Realiza Zizek una crítica radical del alma acomplejada de Europa: “Tendemos a prescindir de valores elementales occidentales precisamente en un tiempo en el que muchos de ellos (igualitarismo, derechos fundamentales, estado social) podrían servir, mediante una interpretación nueva y crítica, como arma contra la globalización capitalista”. La solidaridad verdadera comienza por acoger a los refugiados/as, pero también por exigir para ellos, en sus propios países, las condiciones que reclamamos para nosotros/as. Y eso implica ampliar el concepto de responsabilidad que entraña el flujo descontrolado de capitales y mercancías.

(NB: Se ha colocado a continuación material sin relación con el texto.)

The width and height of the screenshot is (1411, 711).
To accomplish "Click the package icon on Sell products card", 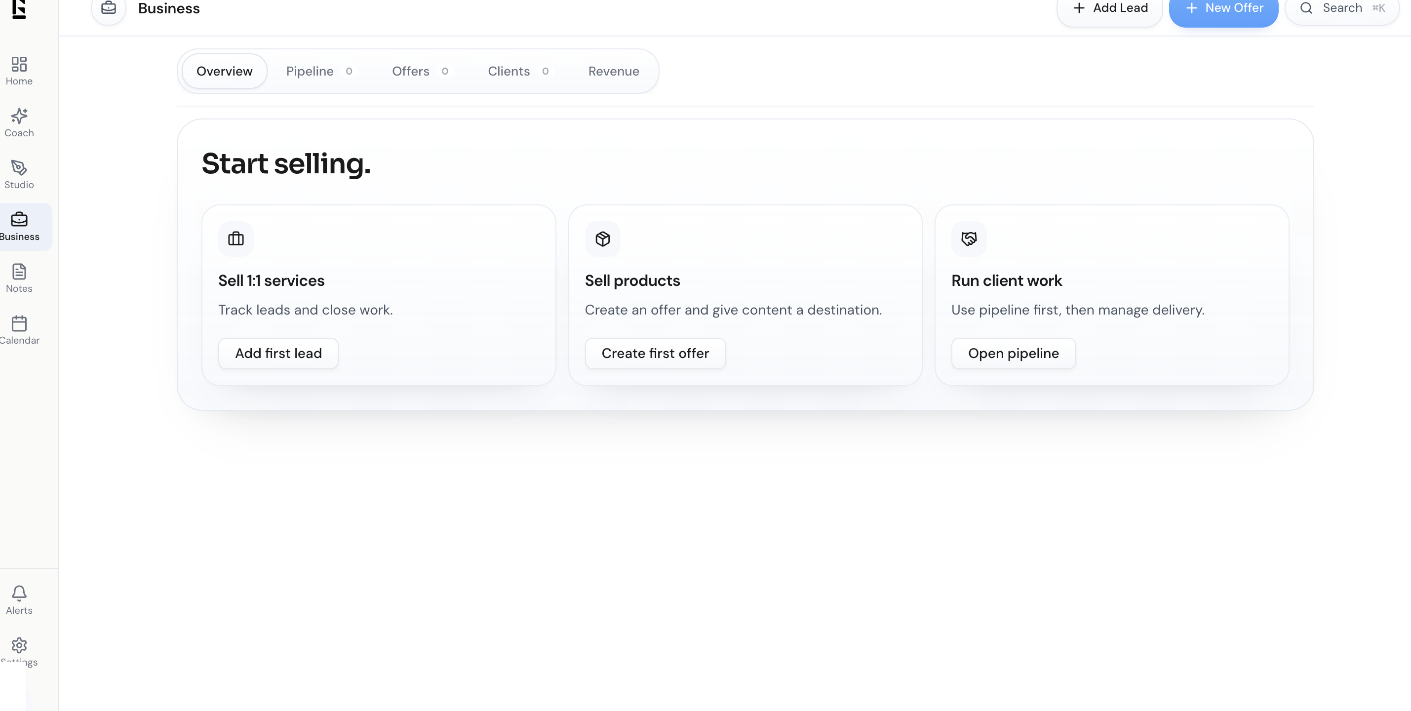I will click(602, 239).
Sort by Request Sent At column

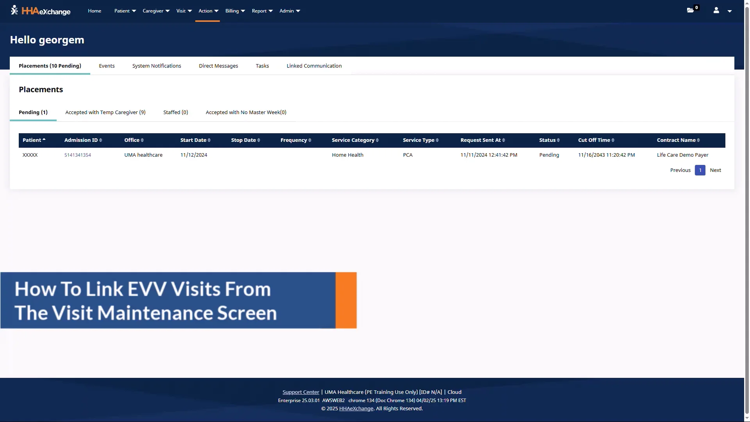[482, 140]
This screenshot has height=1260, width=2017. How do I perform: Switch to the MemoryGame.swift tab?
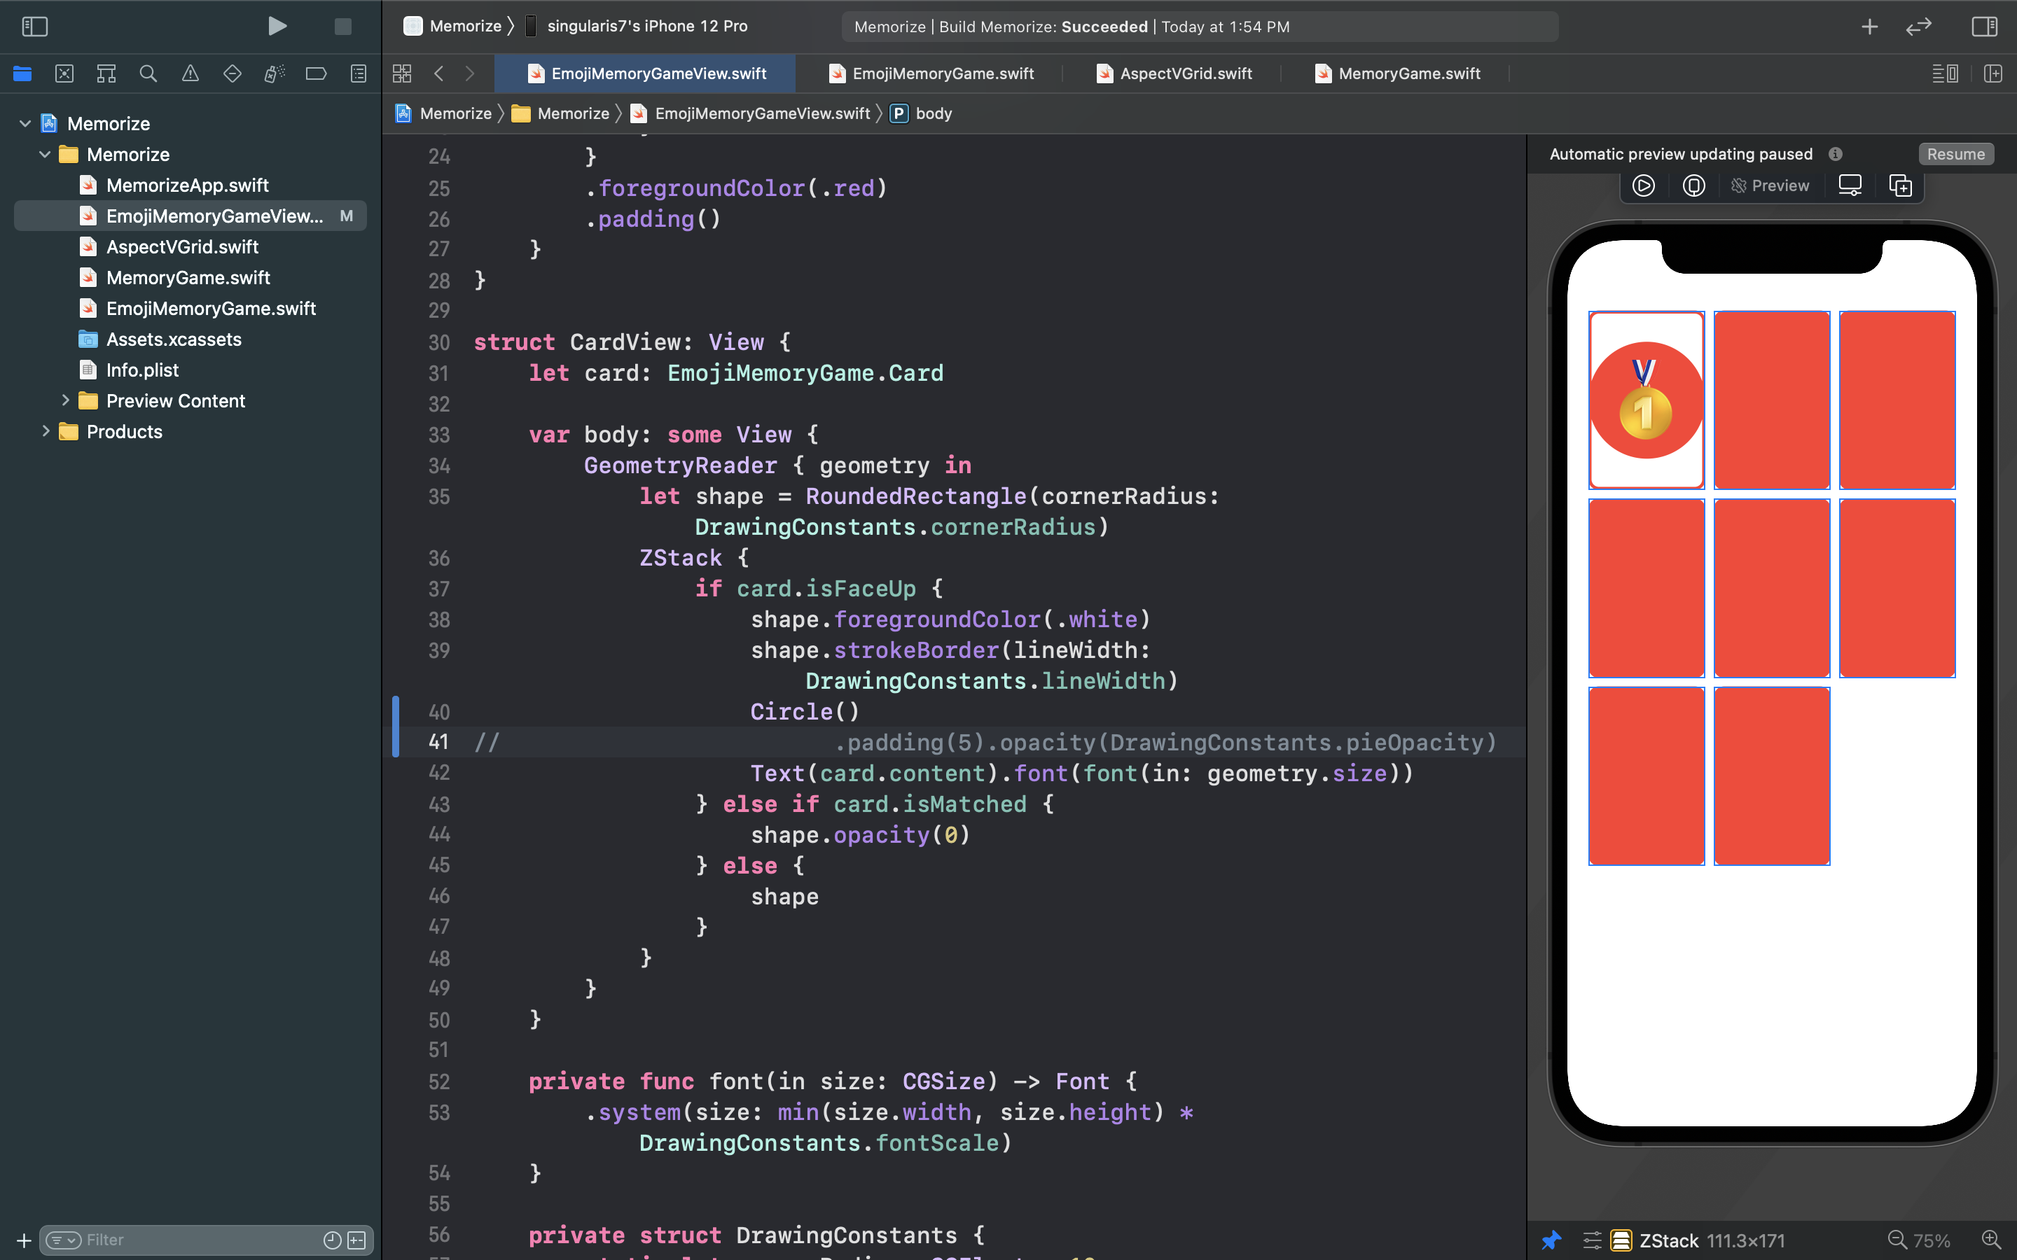click(1408, 73)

Ante un público algo deprimido por sus pérdidas bursátiles, Christine Lagarde proclamaba esta semana en Davos que Europa debía animar la demanda, a pesar de carecer de espacio fiscal para hacerlo. Se entiende que quien regala cientos de millones de dinero público a millonarios difícilmente puede entender hasta qué punto la bolsa de fraude anual (1 billón) supone todo un ‘universo’ fiscal. Ese es parte del potencial del que disponemos para recuperar la demanda y articular de manera sostenible nuestro mercado interior. Además habrá que exigir mediante acuerdos fiscales y comerciales (¿Tratados de Comercio e Inversión Socialmente Responsable?) que se respeten las reglas laborales, democráticas y medioambientales. No hay otra manera de parar el tiovivo, y con él esta eterna oscilación entre la euforia y la depresión financiera.